### Exercise input
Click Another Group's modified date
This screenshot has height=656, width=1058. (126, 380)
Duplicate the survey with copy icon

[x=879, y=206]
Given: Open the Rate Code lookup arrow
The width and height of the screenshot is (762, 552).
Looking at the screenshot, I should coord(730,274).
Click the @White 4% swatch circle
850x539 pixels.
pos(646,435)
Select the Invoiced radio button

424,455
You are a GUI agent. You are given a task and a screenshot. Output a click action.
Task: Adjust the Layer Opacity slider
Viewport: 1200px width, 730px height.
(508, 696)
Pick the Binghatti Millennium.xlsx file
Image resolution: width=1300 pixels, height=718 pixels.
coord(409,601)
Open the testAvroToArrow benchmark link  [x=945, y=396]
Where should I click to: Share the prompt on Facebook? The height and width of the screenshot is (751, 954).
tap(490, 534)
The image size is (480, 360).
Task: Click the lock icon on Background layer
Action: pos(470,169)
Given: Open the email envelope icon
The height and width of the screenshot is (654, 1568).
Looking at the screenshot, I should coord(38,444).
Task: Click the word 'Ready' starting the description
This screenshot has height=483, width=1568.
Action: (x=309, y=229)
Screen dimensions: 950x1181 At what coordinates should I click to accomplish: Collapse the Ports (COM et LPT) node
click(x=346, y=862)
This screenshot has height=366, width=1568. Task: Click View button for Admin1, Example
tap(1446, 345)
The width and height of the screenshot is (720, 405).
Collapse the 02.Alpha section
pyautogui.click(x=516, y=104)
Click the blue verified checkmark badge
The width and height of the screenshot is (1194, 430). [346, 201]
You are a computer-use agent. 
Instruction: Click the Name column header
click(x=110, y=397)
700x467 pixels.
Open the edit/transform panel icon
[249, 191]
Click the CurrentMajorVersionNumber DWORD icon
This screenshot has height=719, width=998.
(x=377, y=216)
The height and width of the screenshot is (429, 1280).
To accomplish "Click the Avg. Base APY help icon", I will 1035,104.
######
Exact lines only, please: output the listing from the first line to the line with "Open the testAvroToArrow", both included.

Click Another Group's modified date
This screenshot has height=656, width=1058. (126, 380)
Duplicate the survey with copy icon

[x=879, y=206]
Given: Open the Rate Code lookup arrow
The width and height of the screenshot is (762, 552).
Looking at the screenshot, I should coord(730,274).
Click the @White 4% swatch circle
850x539 pixels.
pos(646,435)
Select the Invoiced radio button

424,455
You are a GUI agent. You are given a task and a screenshot. Output a click action.
Task: Adjust the Layer Opacity slider
Viewport: 1200px width, 730px height.
(508, 696)
Pick the Binghatti Millennium.xlsx file
Image resolution: width=1300 pixels, height=718 pixels.
coord(409,601)
Open the testAvroToArrow benchmark link  [x=945, y=396]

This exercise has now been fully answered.